Reconheçamo-nos, de fato, criaturas de Deus. Como filhos do Criador somos irmãos de todas as criaturas. Que nossos pequenos gestos falem de uma atitude de respeito e amor para com toda a vida; o cuidado com a natureza seja algo natural em nosso modo de viver.
Enfim, irmãos e imãs, um dos grande perigos é a tendência à repetição. Somos tentados, a todo momento, a buscarmos confortos e seguranças em pessoas, bens, posições sociais... Vigiemos sem cessar! Que Nosso Pai Seráfico nos inspire sempre atitudes novas, abertas, sensíveis aos apelos do Espírito!

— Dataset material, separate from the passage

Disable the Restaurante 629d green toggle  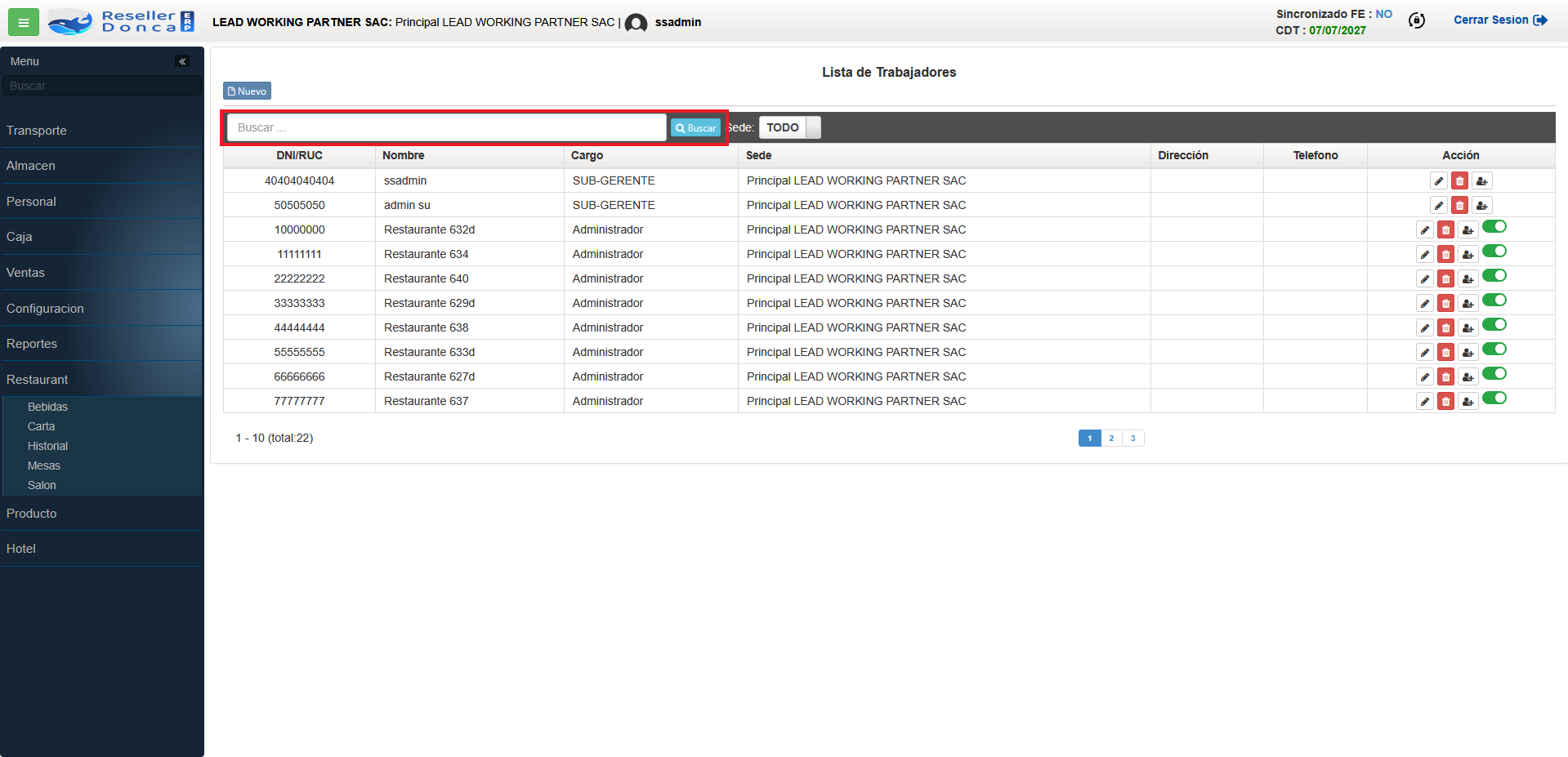1494,301
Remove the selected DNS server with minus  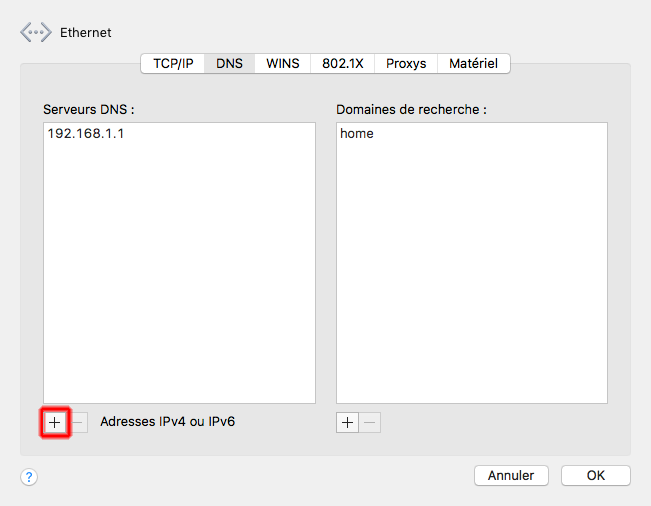click(79, 423)

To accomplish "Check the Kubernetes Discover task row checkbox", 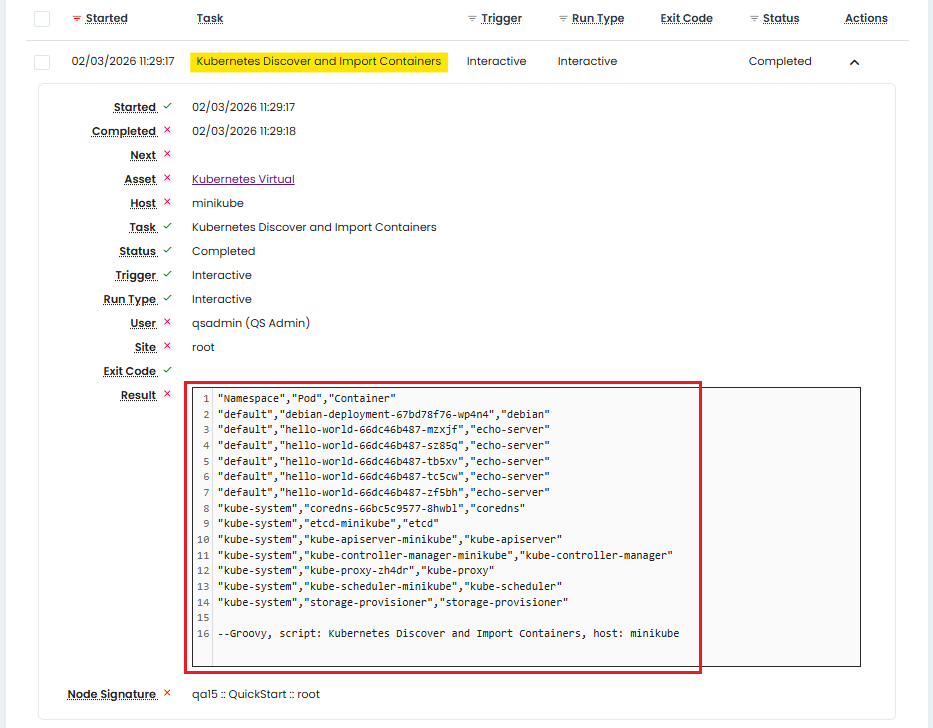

Numa manhã de outono, Francisco e Leão puseram-se a caminhar... sem rumo, sem direção... “Pai, para onde estamos indo?”, perguntou Leão. “Para Deus, meu irmão, para Deus”, respondeu o Pobre Caminhante. “Mas, meu Pai, onde está Deus?” E Francisco, permanecendo em silêncio, caminhou, caminhou... sem nada dizer. Até que, chegando ao alto de uma montanha, disse a Leão:”Olhe meu irmão, olhe ao seu redor. O que vês?” E Leão, na simplicidade que lhe era característica respondeu: “Vejo muita mata, pássaros, o sol, vejo-o meu Pai...” E Francisco continuou: “Agora feche os olhos... o que escuta?” “O canto dos pássaros, o barulho das águas, o bater de meu coração...” Muito bem, meu irmão, em tudo isto está Deus...”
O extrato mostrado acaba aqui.